By adopting a ‘climate-smart’ fisheries strategy, UK governments could help to accelerate progress to net-zero, according to a report published by WWF, Marine Conservation Society, RSPB.

In the wake of the IPCC report and ahead of the COP26 climate summit, conservation organisations are calling on the UK government to: 

  • Reduce the carbon emissions that come directly from the UK fishing fleet
  • Enhance marine biodiversity by reducing – and where possible reversing – the damage from unsustainable fishing practices
  • Increase the potential for UK seas to act as a carbon sink by helping protect blue carbon habitats

According to the report, over 50% of the UK fishing fleet vessels are around 30 years old, and the vast majority are powered by fossil fuels. Based on UK fishing vessel activity data, UK fisheries are estimated to have emitted 914.4. kilotons of CO2 over a 1 year period, the same as providing the annual energy use of over 110,000 homes.

Fisheries can also damage the ocean’s capacity to act as a carbon sink, due to the use of bottom towed gear that destroys carbon-rich habitats like seagrass meadows and muddy sediments.

The first post-Brexit UK fish stock audit published at the start of 2021 showed that only three of the UK’s top ten fish populations are fished at or below maximum sustainable yield.

man in yellow jacket and yellow pants standing on boat dock during daytime

Despite these impacts, the report highlights that fisheries are often overlooked by governments in strategies to address the climate and nature crises.

The report concludes that, by adopting a ‘climate-smart’ fisheries strategy, UK governments could help to accelerate progress to net-zero and make the UK fishing industry leaders in the field.

The UK already has world-leading legislation in place to deliver this – in the form of the UK Fisheries Act, 2020 – which sets out a clear objective to address the climate impact of fisheries. A ‘climate-smart’ approach is a blueprint to deliver on that target.

Helen McLachlan, Fisheries Programme Lead at WWF, said: ‘The ocean is the blue heart of our planet and, when it comes to tackling the climate and nature crises, we ignore it at our peril.

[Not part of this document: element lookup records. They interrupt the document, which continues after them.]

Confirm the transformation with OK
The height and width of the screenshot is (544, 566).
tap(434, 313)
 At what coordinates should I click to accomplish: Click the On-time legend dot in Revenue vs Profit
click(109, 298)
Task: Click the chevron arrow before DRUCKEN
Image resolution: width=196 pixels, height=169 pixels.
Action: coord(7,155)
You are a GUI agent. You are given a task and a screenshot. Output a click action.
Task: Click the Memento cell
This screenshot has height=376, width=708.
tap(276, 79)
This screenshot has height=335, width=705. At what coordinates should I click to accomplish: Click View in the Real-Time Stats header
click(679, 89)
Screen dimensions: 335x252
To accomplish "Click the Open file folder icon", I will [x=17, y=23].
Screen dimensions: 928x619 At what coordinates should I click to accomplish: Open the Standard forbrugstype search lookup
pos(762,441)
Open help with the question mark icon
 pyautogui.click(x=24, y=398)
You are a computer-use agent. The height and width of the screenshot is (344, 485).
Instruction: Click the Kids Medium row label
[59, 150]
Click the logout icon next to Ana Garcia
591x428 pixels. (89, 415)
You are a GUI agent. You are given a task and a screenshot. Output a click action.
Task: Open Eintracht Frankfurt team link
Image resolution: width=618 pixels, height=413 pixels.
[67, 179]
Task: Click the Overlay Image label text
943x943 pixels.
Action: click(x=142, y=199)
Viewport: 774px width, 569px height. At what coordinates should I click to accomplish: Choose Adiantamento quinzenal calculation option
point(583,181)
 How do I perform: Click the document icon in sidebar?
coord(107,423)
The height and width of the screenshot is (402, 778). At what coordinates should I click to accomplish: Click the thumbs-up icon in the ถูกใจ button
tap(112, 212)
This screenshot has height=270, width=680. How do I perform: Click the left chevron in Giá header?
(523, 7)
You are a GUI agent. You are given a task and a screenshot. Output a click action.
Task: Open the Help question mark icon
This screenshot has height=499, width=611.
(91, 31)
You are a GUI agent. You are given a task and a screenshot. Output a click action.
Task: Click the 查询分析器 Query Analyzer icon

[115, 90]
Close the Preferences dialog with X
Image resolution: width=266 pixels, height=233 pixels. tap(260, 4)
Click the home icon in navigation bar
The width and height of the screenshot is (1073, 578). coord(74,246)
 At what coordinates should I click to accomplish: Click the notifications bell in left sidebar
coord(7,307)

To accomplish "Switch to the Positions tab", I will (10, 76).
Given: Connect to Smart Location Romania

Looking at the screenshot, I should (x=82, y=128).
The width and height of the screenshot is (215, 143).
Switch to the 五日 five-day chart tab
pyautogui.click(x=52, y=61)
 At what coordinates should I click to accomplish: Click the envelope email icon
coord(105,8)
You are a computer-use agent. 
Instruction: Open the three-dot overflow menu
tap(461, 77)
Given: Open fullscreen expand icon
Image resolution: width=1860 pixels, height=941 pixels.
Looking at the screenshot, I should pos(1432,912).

‘As an independent coastal state, the UK has the chance to set a gold standard in fisheries management by delivering on the world-leading climate commitments set out in the UK Fisheries Act 2020 – ministers must make good on that promise.

‘Adopting a climate-smart strategy is the way to do this, futureproofing the sector while showcasing the UK’s commitment to slashing its global environmental footprint ahead of COP26. We won’t forget the UK governments’ climate promises and, together with our supporters, we will hold governments to account for delivering on them.’